A sample size calculation was performed with the assumption of a standard deviation of the primary endpoint (similarity score) of 1.5, three dropouts and the requirement to find the mean value with a 95% confidence interval and a precision of 2 (length of the confidence interval). This resulted in a sample size of 15 participants.

Procedures

The participant and the experimenter sat together in a quiet room. All study measurements were performed by the same experimenter. The validated speech material of the Oldenburg children’s sentence test (OlKiSa, 1st test list: the first 10 sentences) spoken by one male speaker served as the audio signal32. The OlKiSa was used because it is a well-established speech test in Germany, spoken by a trained speaker. In the OlKiSa, each sentence is built as follows: number—adjective—object. One original (unprocessed) sentence was presented to the CI by a wireless TV streamer (Cochlear Ltd., Sydney, Australia). The participants used their everyday CI settings during the study experiments. The simulated (modified) audio signal was presented via an insert earphone (ER-3C, Etymotic Research Inc., Elk Grove Village, USA) to the contralateral ear. The sound volume of both signals was individually set to a subjectively comfortable level for each participant. The experimenter heard the simulated audio signal by a separate insert earphone (ER-3C, Etymotic Research Inc., Elk Grove Village, USA).

Screening experiment

The original audio signal was modified according to specific parameter sets (Table 1) based on those in10,15. The modified audio signals are referred to as “simulations” throughout this article. By applying the 10 parameter sets to 10 different sentences of the OlKiSa32, 10 test blocks of 10 simulations each (each block was based on a different sentence) were defined. After the original audio signal was presented to the CI ear, one of the 10 simulations of the test block was presented to the ear with normal hearing. After each presentation of a pair of sentences (original and simulated), the participants were asked to rate the similarity of the two on a subjective, discrete scale from 1 (no similarity) to 10 (signals are identical) in steps of 0.5. The participant was allowed to hear the pair of sentences several times.

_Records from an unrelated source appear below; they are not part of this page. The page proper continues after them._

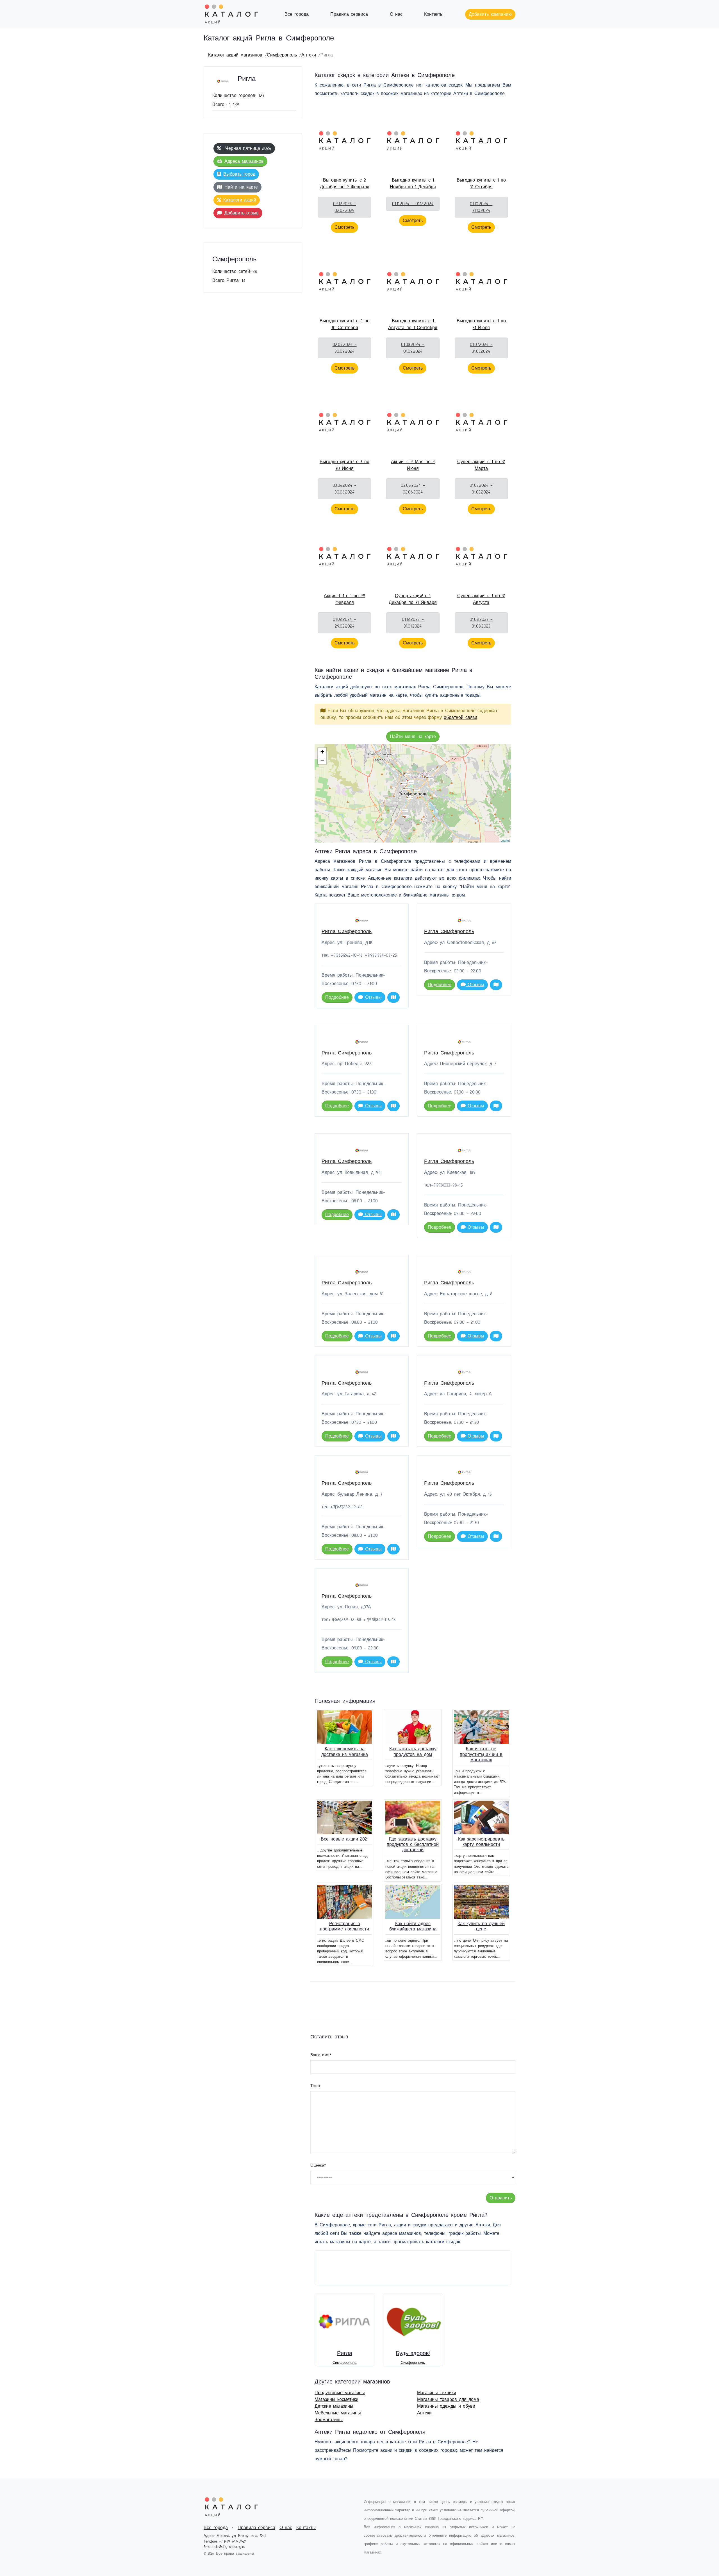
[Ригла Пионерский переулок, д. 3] (409, 797)
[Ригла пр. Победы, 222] (429, 778)
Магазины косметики (336, 2399)
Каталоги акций (239, 200)
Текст (315, 2086)
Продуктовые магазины (340, 2393)
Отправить (501, 2198)
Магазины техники (436, 2393)
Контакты (433, 14)
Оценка (318, 2165)
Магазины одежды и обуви (446, 2406)
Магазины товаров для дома (448, 2399)
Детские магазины (334, 2406)
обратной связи (460, 717)
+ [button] (322, 751)
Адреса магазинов (244, 161)
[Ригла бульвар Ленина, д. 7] (406, 788)
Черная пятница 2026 (247, 148)
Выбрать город (239, 174)
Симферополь (282, 55)
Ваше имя (320, 2055)
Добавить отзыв (241, 213)
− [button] (322, 760)
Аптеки (308, 55)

Table 1 Simulation parameter sets. BP band-pass, LP low-pass, HP high-pass, FFT fast Fourier transform, SOE spread of excitation, fc critical filter frequency, f0 frequency range of comb filter.

After completion of a test block, the next test block was performed as described above. In total, a series of 100 stimuli were presented to each participant. The simulations in each test block were presented in random order. The sentences were also provided to the participants in written form so that they could read them. In this way, we could ensure that the participants did not have to concentrate on understanding the words.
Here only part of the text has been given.